General information
- Type: Very light jet
- National origin: United States
- Manufacturer: Spectrum Aeronautical
- Status: company now bankrupt
- Number built: 1

History
- First flight: Jan 7, 2006

= Spectrum S-33 Independence =

American small carbon fiber business jet (in development 2012)

The Spectrum S-33 Independence was a very light jet prototype designed and built by Spectrum Aeronautical using a carbon fiber construction process that makes the airplane weigh about two-thirds as much as a comparably sized aluminum-frame airplane.

The aircraft was designed to cruise at 45,000 ft. at speeds up to 415 knots (Mach 0.72) and fly as far as 2000 nm (3700 km) while using about half the fuel of comparably sized aluminum-framed business aircraft. FAA and JAA Type Certifications of the S-33 Independence were expected to be completed in 2009, but were not. The company has provided no press releases to explain the long delay in gaining certification.

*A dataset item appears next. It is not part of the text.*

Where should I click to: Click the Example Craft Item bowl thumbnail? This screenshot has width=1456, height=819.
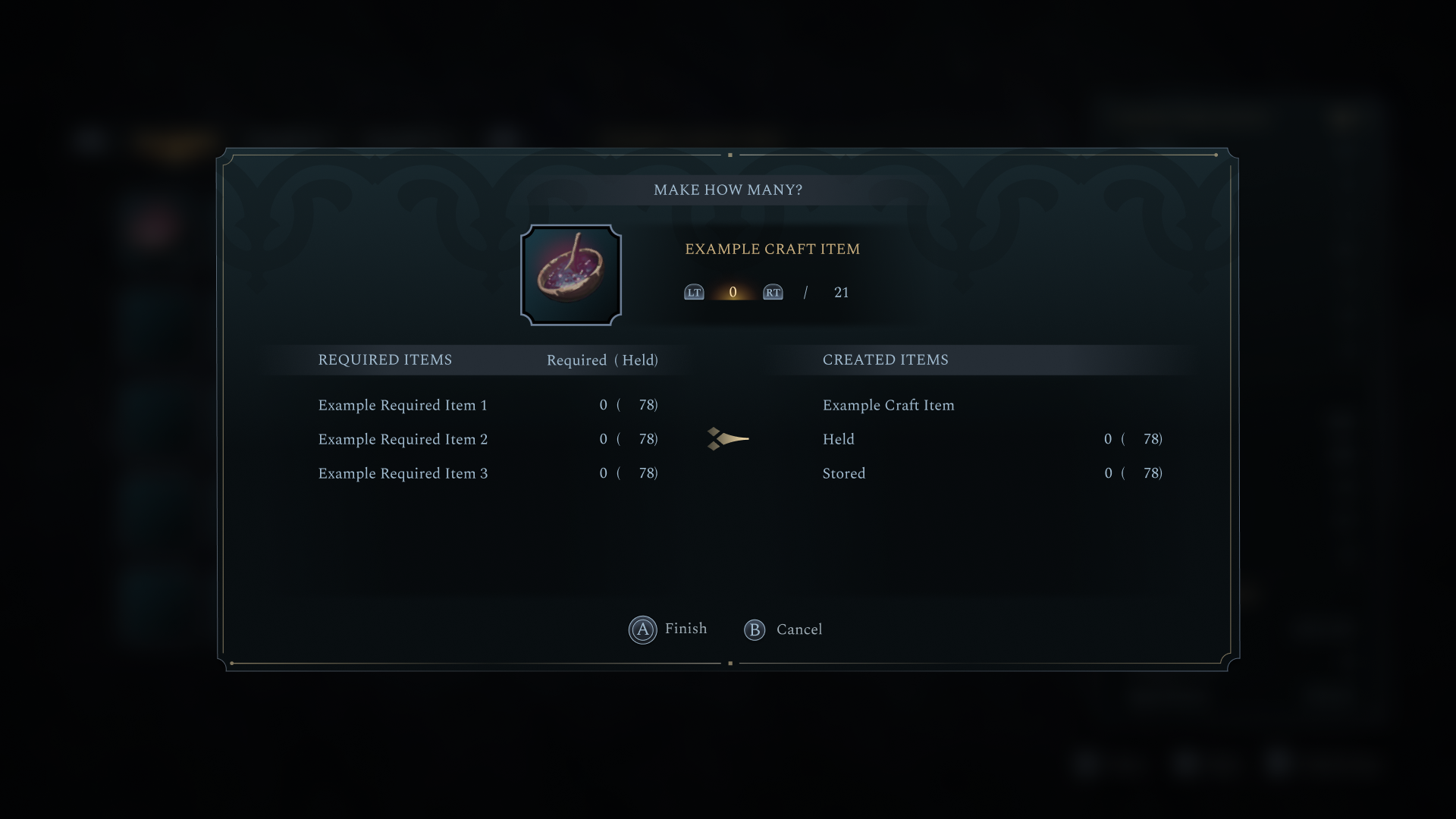point(571,275)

The aircraft was reported to be able to accommodate 5–6 passenger seats, a full-sized private lavatory, and will have a maximum take-off weight of 7,300 lb., with a range of over 2,000 miles.

The retail sales price of the aircraft, which is equipped with Williams FJ-33 engines was supposed to be US-$3.95 million. The aircraft was to be released about 12 months after the bigger S-40 "Freedom". In May 2011 Spectrum president Austin Blue said, "We are still trying to get the programs advancing, but it is not easy".

==Accident==
The only completed S-33, registration N322LA, crashed in a test flight on July 25, 2006 in Spanish Fork, Utah, killing the two test pilots aboard, Glenn Maben and Nathan Forrest. The aircraft rolled right immediately after takeoff, reaching a 90-degree angle before the wingtip struck the ground. The preliminary NTSB report revealed that the control linkage had been connected backward during maintenance after the previous flight, resulting in opposite control output (a left roll input on the control stick resulting in the aircraft rolling right).